There was a bottle of Lebanese rose on the wine menu of the pub on Old Street. I hopped back to the table, waving the bottle at my friend and gabbling in excitement. Once I’d managed to distract her attention from the barman’s bum, I explained to her why I was so elated.

I used to work in the Lebanon. If you’ve never been there, please go. It’s the most beautiful place I’ve ever seen, and people are unfailingly hospitable. As you wonder along Beirut’s crowded corniche of a soft and springlike Sunday morning, you can watch the old men fishing peacefully from the rocks below, or playing chess in the shade of a beach umbrella. Under the palms, the pretzel sellers push their carts, and couples walk arm in arm, a slow romantic promenade. Far off in the distance, above the rising blocks of flats, the mountains range, stately and snow capped. You can be up there in just a few hours, snowball fighting amongst the ancient cedars.

It’s a country of hidden idylls.
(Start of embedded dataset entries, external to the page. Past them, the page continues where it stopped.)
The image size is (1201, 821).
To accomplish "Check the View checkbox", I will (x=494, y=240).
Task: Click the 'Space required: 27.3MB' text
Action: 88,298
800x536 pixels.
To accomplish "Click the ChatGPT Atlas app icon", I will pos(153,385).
Bcharre, the birthplace of Khalil Gibran, is a treasure trove of mind-boggling views, situated on the edge of a huge chasm, the terraced edges of which are a miracle of agricultural perseverance. Countless small streams and waterfalls reveal themselves within the wild vegetation. Small, whirling flocks of blue butterflies cluster around tiny flowers. Flock of goats graze under olive trees. There are even a couple of hermits hidden in the hills. The air is so fresh it hurts.
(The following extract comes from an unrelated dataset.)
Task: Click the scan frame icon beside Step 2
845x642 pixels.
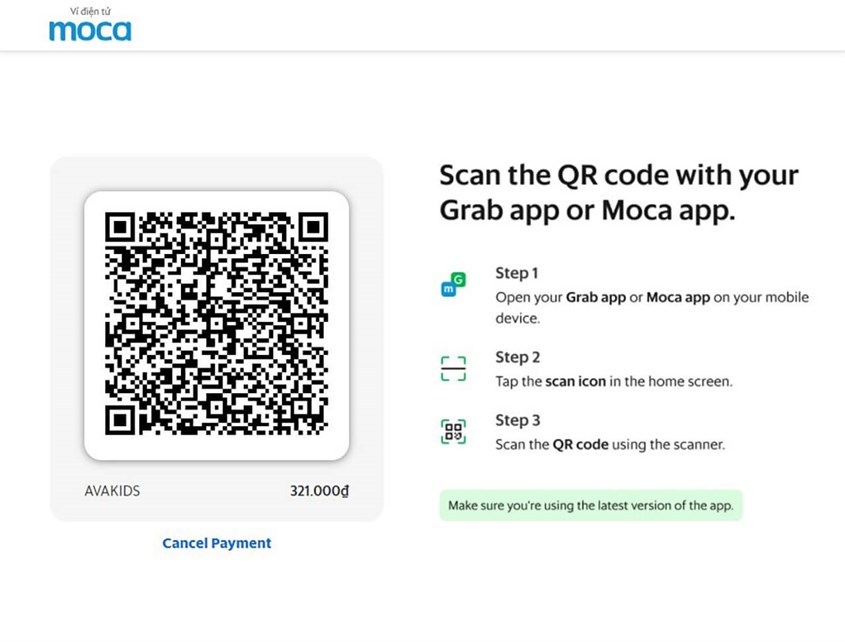Action: coord(454,369)
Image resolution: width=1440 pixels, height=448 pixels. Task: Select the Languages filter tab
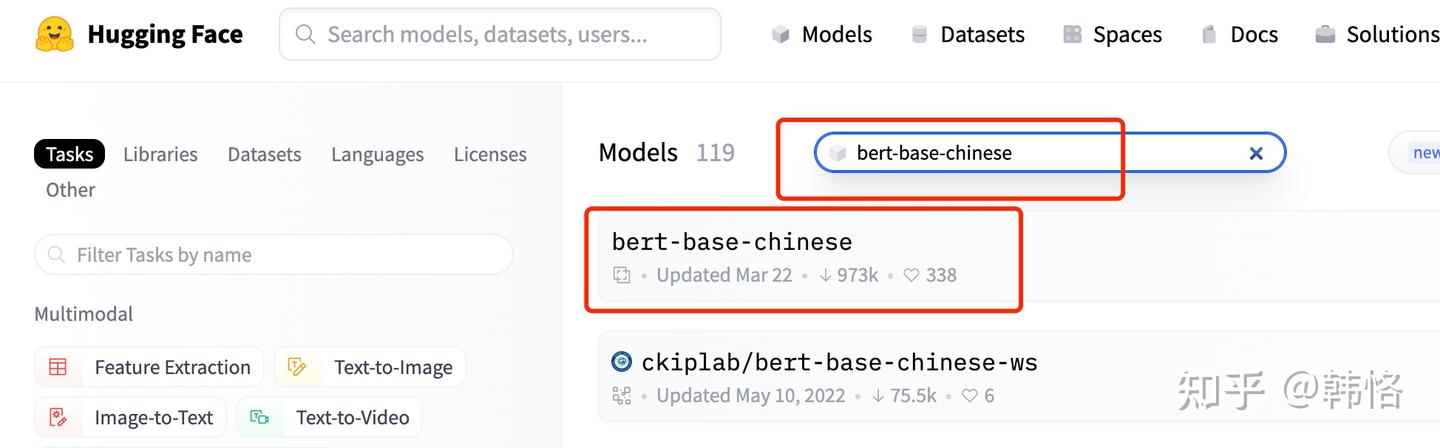tap(377, 154)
One of my favourite things was sitting on the castle walls in Tripoli, watching the boys train pigeons over the tiled roofs of the ottoman old town, and listening to the bustle of the market below. The pigeons wheel and turn on the tiniest flick of the red flags, eventually being brought into land.
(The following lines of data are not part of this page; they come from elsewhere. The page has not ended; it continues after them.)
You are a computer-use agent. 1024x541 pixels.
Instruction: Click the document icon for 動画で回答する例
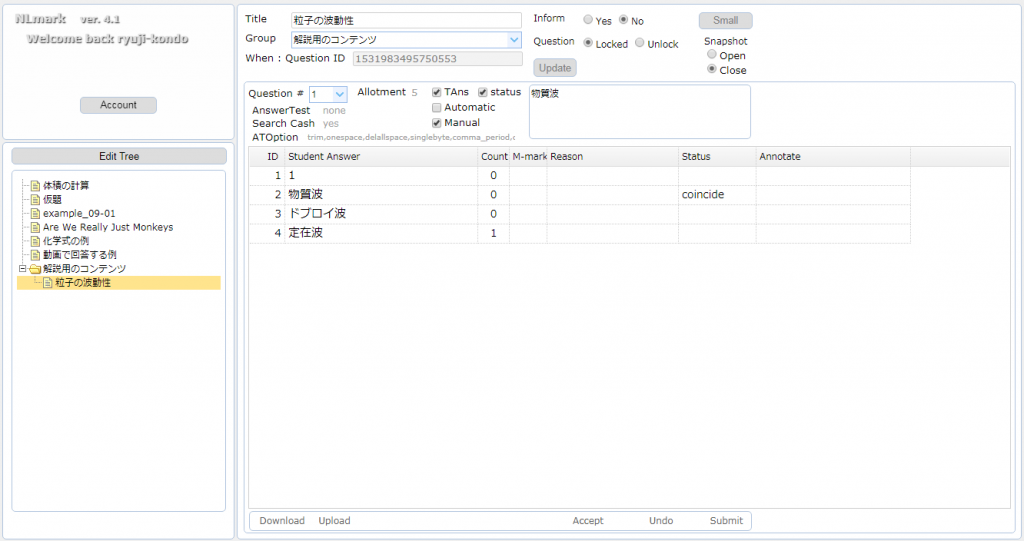coord(35,255)
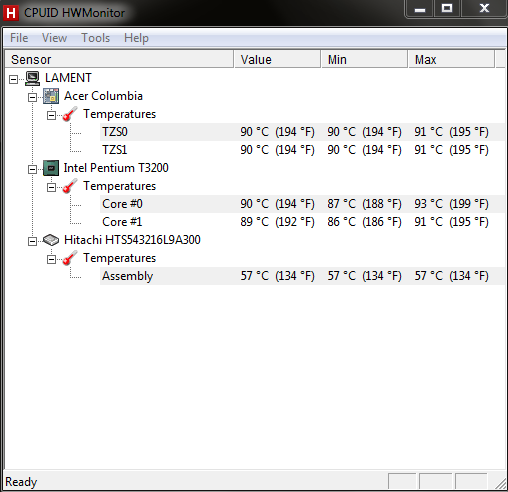
Task: Open the View menu
Action: tap(54, 38)
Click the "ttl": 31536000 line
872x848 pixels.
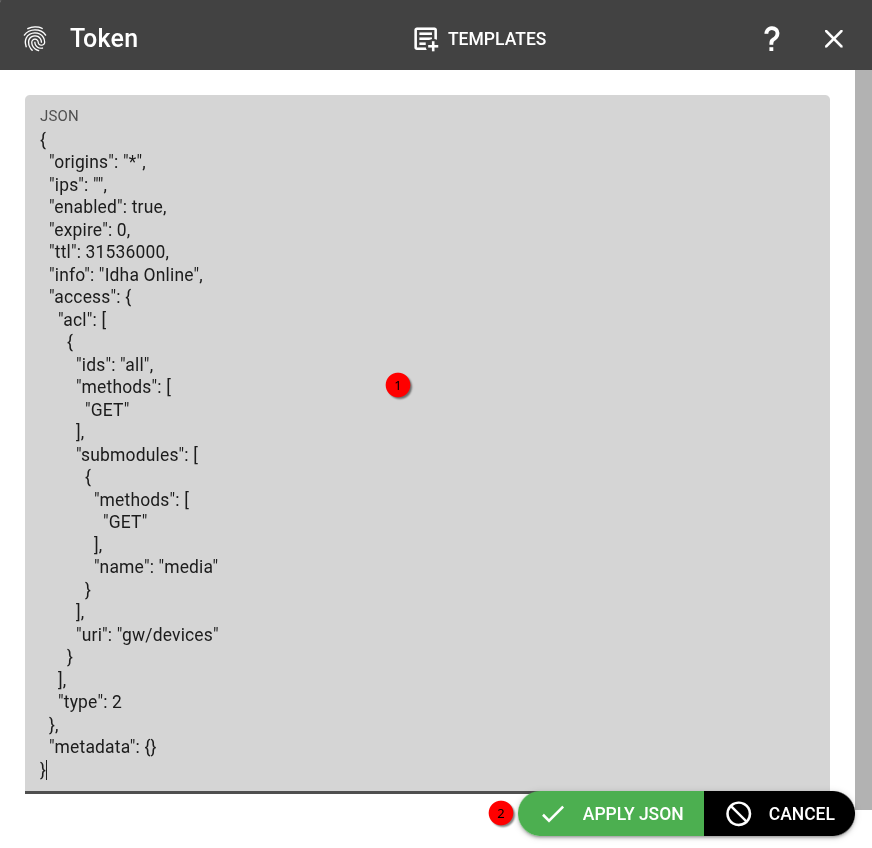pyautogui.click(x=108, y=251)
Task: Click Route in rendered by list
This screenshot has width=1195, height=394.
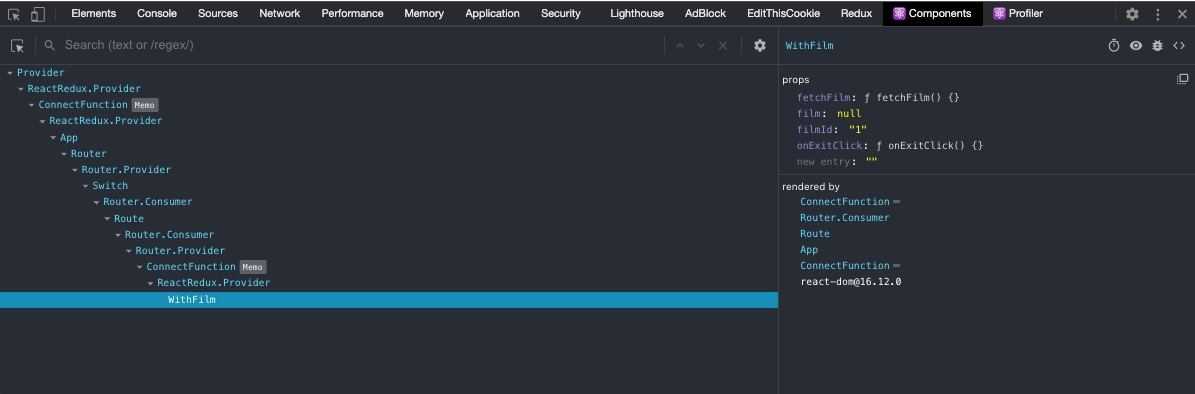Action: 815,234
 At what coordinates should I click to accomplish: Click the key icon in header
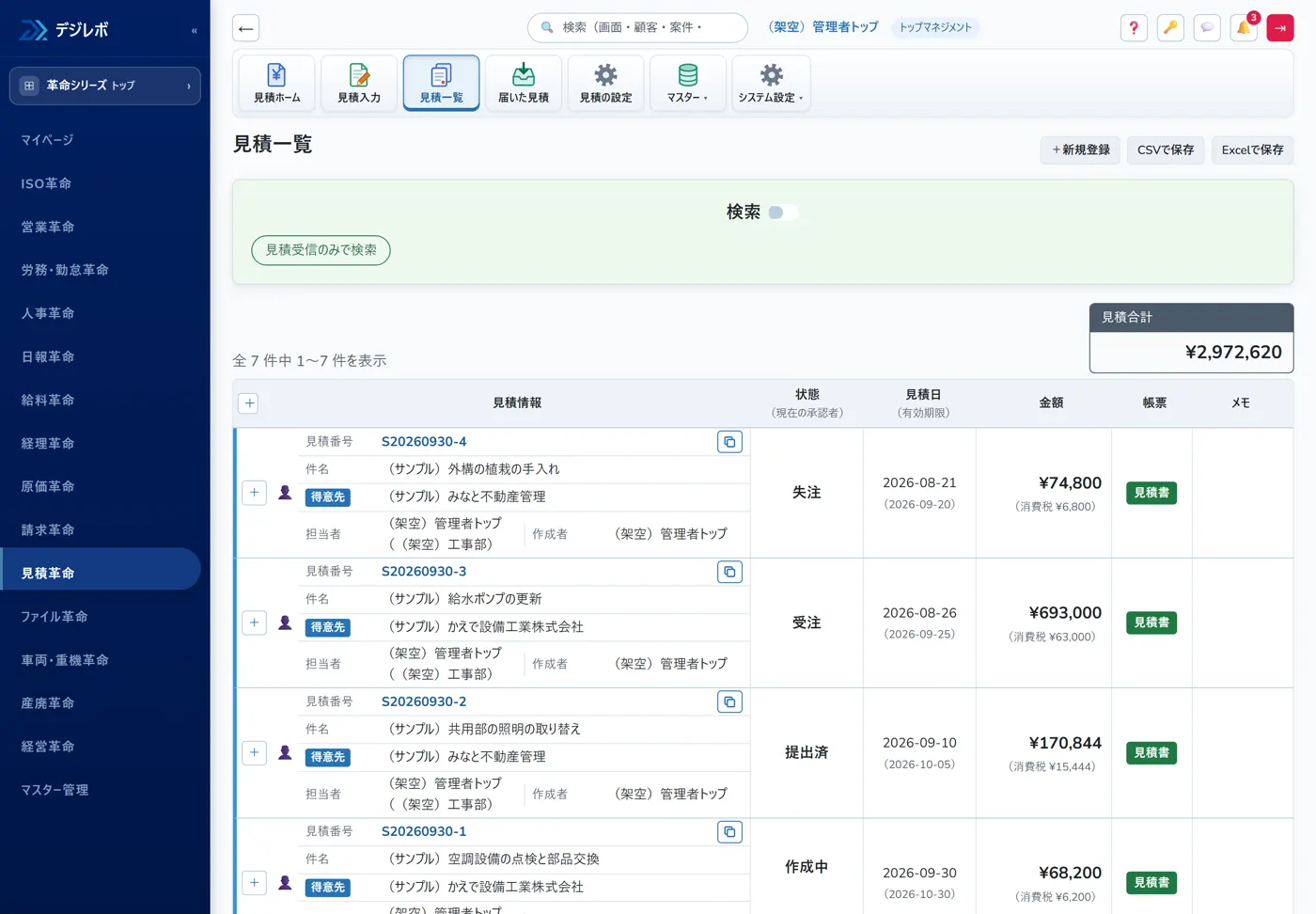[1170, 28]
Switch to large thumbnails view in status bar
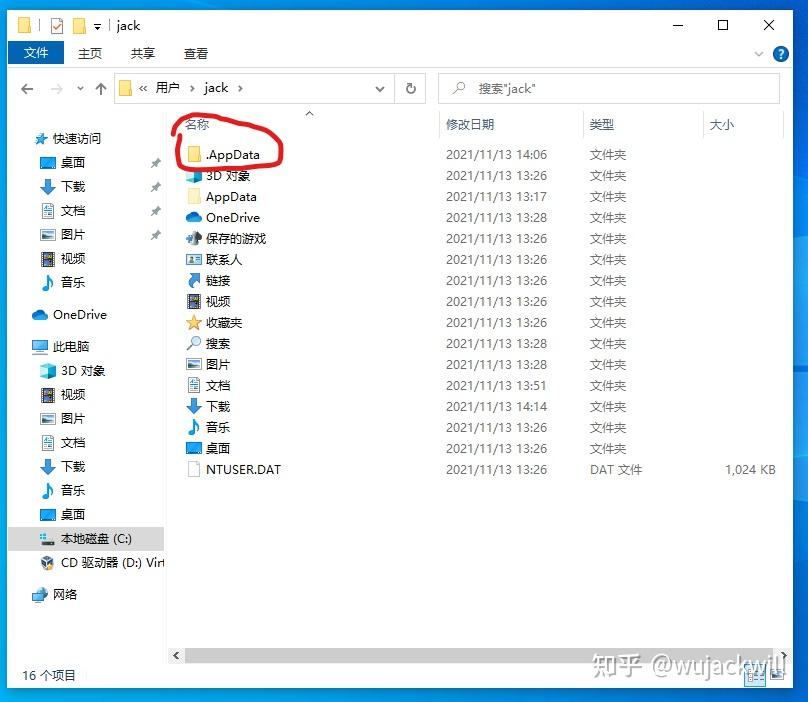Viewport: 808px width, 702px height. pos(776,675)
Anyway, I used to take my groups wine-tasting on the edge of the Bekaa Valley. We’d troop down out of the mountains, and wander up to the vineyard. They never minded uncorking a few bottles, so we would sit getting gently drunk. Then we’d all go and spend a fortune in the shop. Especially if you were me, and had to look forward to a week of traipsing through the oenophile’s nightmare that is Syria.

It’s difficult enough to find Lebanese wine at the best of times, and to find one from my very own pet vineyard made me deeply happy with nostalgia.

So we drank it*, against the backdrop of a very fine looking barman. And it was good.

*Yes, yes I know. No more booze. Frankly, I failed.